### Task description
Reproduce the records word for word from their first line through the line containing "tool-label: 缆段分析 is", inclusive, and omit the pictures.

*** Material for the task ***

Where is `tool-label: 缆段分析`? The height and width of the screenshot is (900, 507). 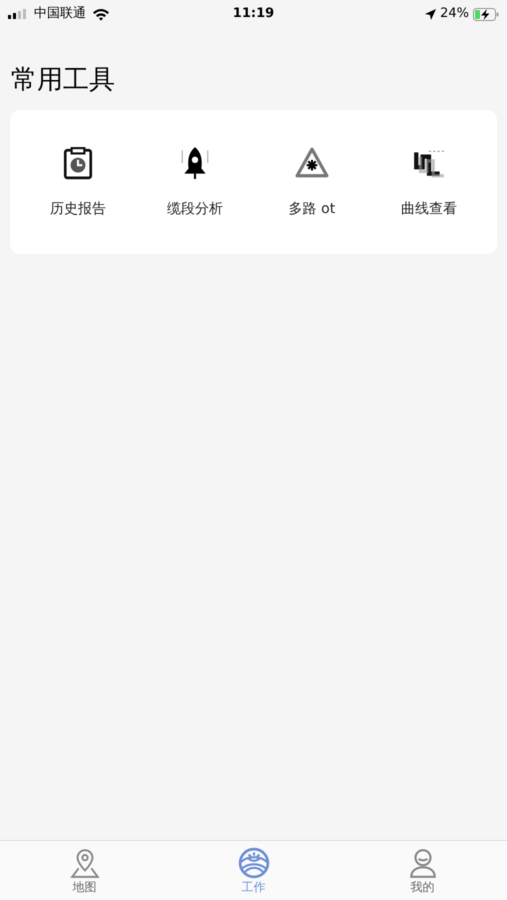
tool-label: 缆段分析 is located at coordinates (195, 209).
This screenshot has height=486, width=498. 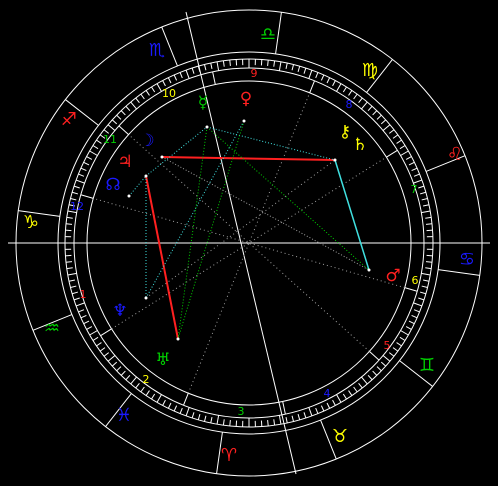 What do you see at coordinates (157, 50) in the screenshot?
I see `sign-scorpio-icon: ♏` at bounding box center [157, 50].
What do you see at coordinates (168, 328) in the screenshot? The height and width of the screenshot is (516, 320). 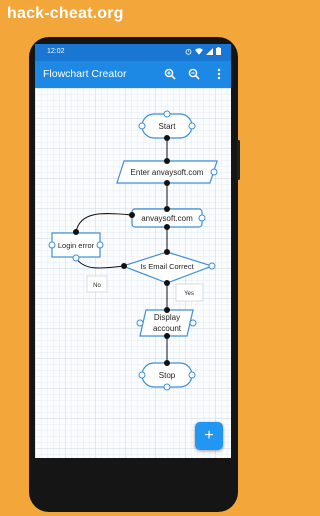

*** End of Material for the task ***

### Completed task
Where is `tool-label: 缆段分析`? The height and width of the screenshot is (900, 507). 
tool-label: 缆段分析 is located at coordinates (195, 209).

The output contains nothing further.